These are our monthly expenses in San Pancho in USD for two people.

Monthly Expenses in San Pancho
Casita rent $400
Food $585
Drinking Water $19
Transport $37
Entertainment $23
Miscellaneous $35
Total Monthly Expenses $1099 (£700) for 2 people

We actually spent $187 less per month than we did in Playa del Carmen, although this is mainly due to getting a good deal on our accommodation, as we spent slightly more on food here.

So what does $550 (£350) a month per person get us in San Pancho?

Accommodation

Our San Pancho casita

Our San Pancho casita

We got a good deal on our beautiful casita as we are subletting from a friend of a friend who has a long term rental here. We are about 10 minutes walk outside of town up a steep hill, but the payoff is a peaceful location overlooking the jungle. Our two storey casita consists of two spacious studio apartments (we use downstairs as our bedroom and upstairs as our work and living area), two terraces, and a garden filled with flowers, butterflies, birds, lizards, and the all important hammock.

We have a fully equipped kitchen (yay, an oven!), reasonable internet (it can be slow but it’s mostly fine), a washing machine, and it’s beautifully designed with lots of Mexican artwork and an open-air design that brings nature into the house (literally sometimes). All our bills including a gardener and cleaner once a week are included.

As I said, we got a good deal and I’m not sure you’d be able to get such a nice place for this price for a short/medium term rental. There are only a few hotels in town and most people who visit are American expats or people renting holiday homes—the weekly rates can be quite expensive. You can get a much better deal by renting monthly and the best way to find a place is by coming here and asking around.

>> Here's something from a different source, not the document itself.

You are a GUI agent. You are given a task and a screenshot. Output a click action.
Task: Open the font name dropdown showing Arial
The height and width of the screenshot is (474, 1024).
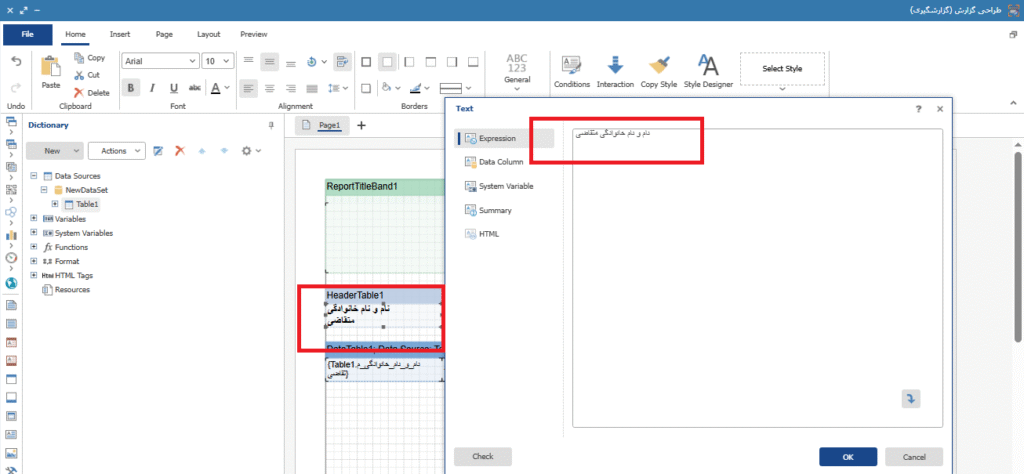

Our friends Victoria and Steve of Bridges and Balloons paid $500 a month for their one bedroom apartment with roof terrace in the centre of town (read more about it here), and Shannon from A Little Adrift paid $375 for a studio apartment (read her total living costs here). If you are prepared to go basic (no hot water or internet) you can get a room in a shared house or studio for much less.

Overall I’d say apartments are cheaper in San Pancho than Playa del Carmen as good deals there are getting harder to find and are only possible outside of the centre of town.

Food

San Pancho food

Tasty eats in San Pancho: hibiscus flower sopes at Bistro Organico, cheese and mushroom quesadilla at Eva’s, veggie taco at Baja Taqueria, and pizza at Darjeeling

We eat out more often in San Pancho than we did in Playa del Carmen and our food costs are slightly higher because of it. We ate out more in our first month than we do now (many places have closed for the low season) but it averages at 3-4 times a week, cooking at home the rest of the time.

Meal prices range from 50 pesos ($4) for two quesadillas and soft drinks at a taco place to 400-700 pesos ($31-55) for dinner for two at the town’s best restaurants (despite its small size there are some great restaurants here). We are also regulars at Cafe Paraiso where Simon is addicted to their frappuccinos and we both indulge in the brownies, coconut cupcakes, and banana bread.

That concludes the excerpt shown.